By Joshua Phillip Herring.
The Davenant Press, 2026.
Paperback, 234 pages, $31.95.
Reviewed by Nathanael Blake.
C.S. Lewis can’t fix everything.
It is tempting to try, though. Lewis was a wise and learned man with a knack for expressing philosophical and theological truths in ways that were both comprehensible and memorable. He had much to say about many things, and so looking up what Lewis said about something is often an express lane to insight.

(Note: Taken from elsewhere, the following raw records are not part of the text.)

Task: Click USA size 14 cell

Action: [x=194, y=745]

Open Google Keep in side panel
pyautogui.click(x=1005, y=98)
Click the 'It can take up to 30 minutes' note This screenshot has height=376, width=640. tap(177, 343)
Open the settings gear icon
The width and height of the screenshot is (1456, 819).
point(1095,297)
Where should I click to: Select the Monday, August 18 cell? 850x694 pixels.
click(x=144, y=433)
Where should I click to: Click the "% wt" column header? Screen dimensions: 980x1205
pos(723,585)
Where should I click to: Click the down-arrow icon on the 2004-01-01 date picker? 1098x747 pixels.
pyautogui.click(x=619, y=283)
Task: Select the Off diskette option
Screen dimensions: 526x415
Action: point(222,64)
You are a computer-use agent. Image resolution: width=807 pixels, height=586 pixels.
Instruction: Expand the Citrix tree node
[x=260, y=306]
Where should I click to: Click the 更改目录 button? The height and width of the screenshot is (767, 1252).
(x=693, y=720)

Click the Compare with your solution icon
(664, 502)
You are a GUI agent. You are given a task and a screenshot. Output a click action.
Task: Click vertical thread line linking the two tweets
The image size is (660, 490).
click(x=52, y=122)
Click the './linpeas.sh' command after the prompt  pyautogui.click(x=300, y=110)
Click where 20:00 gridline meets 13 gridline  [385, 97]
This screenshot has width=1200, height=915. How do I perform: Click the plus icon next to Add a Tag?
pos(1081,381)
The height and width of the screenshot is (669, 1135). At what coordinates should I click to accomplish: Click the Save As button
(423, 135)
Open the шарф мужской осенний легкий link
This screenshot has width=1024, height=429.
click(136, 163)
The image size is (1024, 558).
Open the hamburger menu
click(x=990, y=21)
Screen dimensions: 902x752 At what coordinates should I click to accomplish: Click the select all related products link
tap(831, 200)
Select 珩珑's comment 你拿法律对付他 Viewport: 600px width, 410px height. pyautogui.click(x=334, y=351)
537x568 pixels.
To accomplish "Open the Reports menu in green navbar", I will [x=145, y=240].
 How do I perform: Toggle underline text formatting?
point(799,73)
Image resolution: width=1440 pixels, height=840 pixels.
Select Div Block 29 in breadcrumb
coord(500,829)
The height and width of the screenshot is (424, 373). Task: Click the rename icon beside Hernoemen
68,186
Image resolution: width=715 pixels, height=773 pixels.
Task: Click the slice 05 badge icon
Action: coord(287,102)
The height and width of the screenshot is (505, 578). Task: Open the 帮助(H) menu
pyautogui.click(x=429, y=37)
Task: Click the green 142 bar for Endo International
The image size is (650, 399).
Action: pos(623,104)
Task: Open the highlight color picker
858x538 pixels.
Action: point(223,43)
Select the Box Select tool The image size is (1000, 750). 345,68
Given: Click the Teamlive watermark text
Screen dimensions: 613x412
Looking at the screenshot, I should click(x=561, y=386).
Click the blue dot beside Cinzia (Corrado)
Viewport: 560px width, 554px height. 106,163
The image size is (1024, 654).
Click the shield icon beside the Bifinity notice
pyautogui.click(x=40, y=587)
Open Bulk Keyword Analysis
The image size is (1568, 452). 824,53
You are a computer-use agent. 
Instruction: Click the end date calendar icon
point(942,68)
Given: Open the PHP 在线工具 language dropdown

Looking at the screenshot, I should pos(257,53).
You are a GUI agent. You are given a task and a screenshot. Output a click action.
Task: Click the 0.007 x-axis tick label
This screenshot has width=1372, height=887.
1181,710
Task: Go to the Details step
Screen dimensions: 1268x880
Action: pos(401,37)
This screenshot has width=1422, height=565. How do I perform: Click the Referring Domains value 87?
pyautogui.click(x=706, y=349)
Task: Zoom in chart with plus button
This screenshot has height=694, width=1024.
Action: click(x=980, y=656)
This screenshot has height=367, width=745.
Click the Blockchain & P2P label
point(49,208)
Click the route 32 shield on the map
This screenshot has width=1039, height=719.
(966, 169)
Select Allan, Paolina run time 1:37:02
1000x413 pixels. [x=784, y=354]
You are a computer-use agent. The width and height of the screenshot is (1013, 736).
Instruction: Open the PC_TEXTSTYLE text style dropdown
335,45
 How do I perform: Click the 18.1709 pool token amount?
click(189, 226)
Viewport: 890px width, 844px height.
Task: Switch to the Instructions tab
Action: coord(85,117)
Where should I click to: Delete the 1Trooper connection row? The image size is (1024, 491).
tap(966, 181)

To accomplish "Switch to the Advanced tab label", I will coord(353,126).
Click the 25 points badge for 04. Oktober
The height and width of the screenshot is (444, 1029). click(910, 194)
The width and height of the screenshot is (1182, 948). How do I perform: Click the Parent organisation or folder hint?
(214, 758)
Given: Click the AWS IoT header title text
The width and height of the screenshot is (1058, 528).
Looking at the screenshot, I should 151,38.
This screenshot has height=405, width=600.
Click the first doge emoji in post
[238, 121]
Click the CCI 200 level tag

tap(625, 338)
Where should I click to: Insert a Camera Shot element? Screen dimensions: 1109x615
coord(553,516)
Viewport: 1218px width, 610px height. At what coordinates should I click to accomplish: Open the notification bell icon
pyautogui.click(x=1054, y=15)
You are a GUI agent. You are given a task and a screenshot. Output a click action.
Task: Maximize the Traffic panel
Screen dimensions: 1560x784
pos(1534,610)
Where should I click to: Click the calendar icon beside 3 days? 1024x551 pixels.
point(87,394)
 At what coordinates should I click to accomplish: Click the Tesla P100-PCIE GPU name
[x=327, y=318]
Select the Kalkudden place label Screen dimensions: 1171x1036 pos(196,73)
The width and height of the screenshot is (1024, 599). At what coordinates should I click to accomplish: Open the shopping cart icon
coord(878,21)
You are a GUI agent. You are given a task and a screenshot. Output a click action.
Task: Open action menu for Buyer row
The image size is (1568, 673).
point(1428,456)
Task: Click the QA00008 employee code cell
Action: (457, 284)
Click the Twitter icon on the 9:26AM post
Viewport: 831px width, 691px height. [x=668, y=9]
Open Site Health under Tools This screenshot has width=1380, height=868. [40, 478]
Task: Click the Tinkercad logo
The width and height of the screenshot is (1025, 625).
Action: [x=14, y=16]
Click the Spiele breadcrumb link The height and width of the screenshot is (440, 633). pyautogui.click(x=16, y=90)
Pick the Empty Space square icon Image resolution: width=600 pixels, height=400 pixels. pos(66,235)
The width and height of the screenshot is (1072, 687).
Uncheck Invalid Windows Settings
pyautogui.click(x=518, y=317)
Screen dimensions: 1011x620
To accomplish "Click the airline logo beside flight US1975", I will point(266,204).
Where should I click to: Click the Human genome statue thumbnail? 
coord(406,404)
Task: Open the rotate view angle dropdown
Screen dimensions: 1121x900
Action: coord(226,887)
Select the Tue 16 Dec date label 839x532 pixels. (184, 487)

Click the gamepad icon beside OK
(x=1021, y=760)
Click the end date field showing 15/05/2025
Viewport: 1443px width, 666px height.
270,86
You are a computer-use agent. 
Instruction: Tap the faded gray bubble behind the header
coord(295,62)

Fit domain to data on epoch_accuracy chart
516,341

This is the impetus for Joshua Herring’s new book, Sons of Adam, Daughters of Eve: C.S. Lewis’ Images of Gender, which looks to Lewis for help with our culture’s gender troubles. As Herring notes, the “consensus on human anthropology has shifted,” leaving our age confused about matters such as what a woman is. And so he looks to Lewis for answers and believes that he finds them, and in them a guide to living well (or at least better) in this world. In Herring’s words, “By articulating a strong understanding of the human person as gendered, and of gender as a complex yet unavoidable part of reality, Lewis equips a confused modernity to recover wisdom in the face of technological possibility.”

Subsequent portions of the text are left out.